_Raw records_:
"""

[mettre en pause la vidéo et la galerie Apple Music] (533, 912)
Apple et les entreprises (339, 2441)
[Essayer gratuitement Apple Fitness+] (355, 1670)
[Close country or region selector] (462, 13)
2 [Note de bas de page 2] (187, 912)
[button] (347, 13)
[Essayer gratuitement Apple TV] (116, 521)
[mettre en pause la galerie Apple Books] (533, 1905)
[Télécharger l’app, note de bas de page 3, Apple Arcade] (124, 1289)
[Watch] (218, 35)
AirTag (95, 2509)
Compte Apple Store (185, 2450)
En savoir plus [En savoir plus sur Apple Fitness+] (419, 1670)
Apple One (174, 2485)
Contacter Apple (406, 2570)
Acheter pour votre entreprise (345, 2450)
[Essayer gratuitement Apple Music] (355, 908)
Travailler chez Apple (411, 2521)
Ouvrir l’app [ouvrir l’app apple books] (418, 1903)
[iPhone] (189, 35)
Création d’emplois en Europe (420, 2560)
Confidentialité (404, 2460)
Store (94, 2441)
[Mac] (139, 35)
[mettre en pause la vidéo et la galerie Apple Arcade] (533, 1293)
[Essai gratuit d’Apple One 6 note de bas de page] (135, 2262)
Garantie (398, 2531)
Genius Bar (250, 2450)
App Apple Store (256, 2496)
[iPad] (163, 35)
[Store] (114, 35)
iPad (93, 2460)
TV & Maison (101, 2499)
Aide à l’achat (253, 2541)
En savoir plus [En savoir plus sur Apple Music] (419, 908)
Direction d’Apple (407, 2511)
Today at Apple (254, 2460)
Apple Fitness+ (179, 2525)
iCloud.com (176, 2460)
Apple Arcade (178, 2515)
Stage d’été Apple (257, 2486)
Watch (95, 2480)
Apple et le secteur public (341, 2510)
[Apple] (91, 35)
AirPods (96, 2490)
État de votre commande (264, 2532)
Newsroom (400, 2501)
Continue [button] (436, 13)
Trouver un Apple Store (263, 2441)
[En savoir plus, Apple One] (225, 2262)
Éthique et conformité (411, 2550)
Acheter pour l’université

"""

_Exercise details_: Locate each line of the material that contains the word "savoir" and copy those lines.

_Response to the exercise_:
En savoir plus [En savoir plus sur Apple Fitness+] (419, 1670)
En savoir plus [En savoir plus sur Apple Music] (419, 908)
[En savoir plus, Apple One] (225, 2262)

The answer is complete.